Ms Zeng spoke at five separate functions attended by writers, artists and celebrities, and the fast-paced Queensland visit included book signings, meetings with politicians and interviews with journalists. Included in her trip were various activities on the Sunshine Coast.
Her controversial Allen & Unwin publication, rapidly gaining in popularity, has gone into its second reprint in only the second month since its release in March. It tells the horror story of her detention in a forced labour ‘re-education’ camp in Beijing, the city where she had previously studied, lived and worked as a successful young scientist-turned financial consultant.
In 1999 the Chinese government’s persecution of Falun Gong saw her arrested four times and illegally sentenced to hard labour for one year.
Ms Zeng spoke, often in tears, of the torture, brainwashing, sleep deprivation and extended days of enforced labour, producing goods for export to overseas Western markets for no pay. She stated that with the new trade deal between Australia and China, this market would only increase, and the exploitation of ‘slave’ labour or laogai would intensify. ABC Asia-Pacific last Sunday aired a program, during which Ms Zeng and several others who had undergone Chinese government labour exploitation and exported state terrorism in other countries, were interviewed.
The Brisbane visit included a visit to a primary school where the author spoke for several hours to diverse groups of children.
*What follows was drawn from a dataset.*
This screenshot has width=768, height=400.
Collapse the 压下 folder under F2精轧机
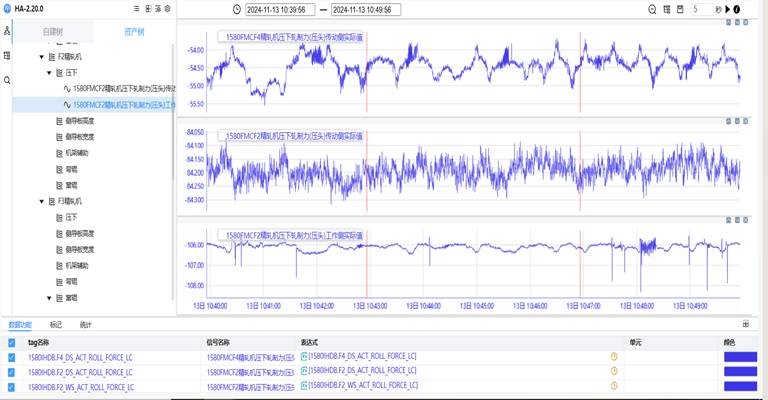click(49, 73)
She implored them to discuss this topic with their parents and friends in order to raise awareness of the ongoing torture and exploitation currently taking place in China. The children were treated to a demonstration by the author of the meditation pose featured on the front jacket of her book. Donations of the book were made, not only to the school library, but to at least five local politicians.
Further visits to Brisbane are planned later in the year, including a proposed social justice forum.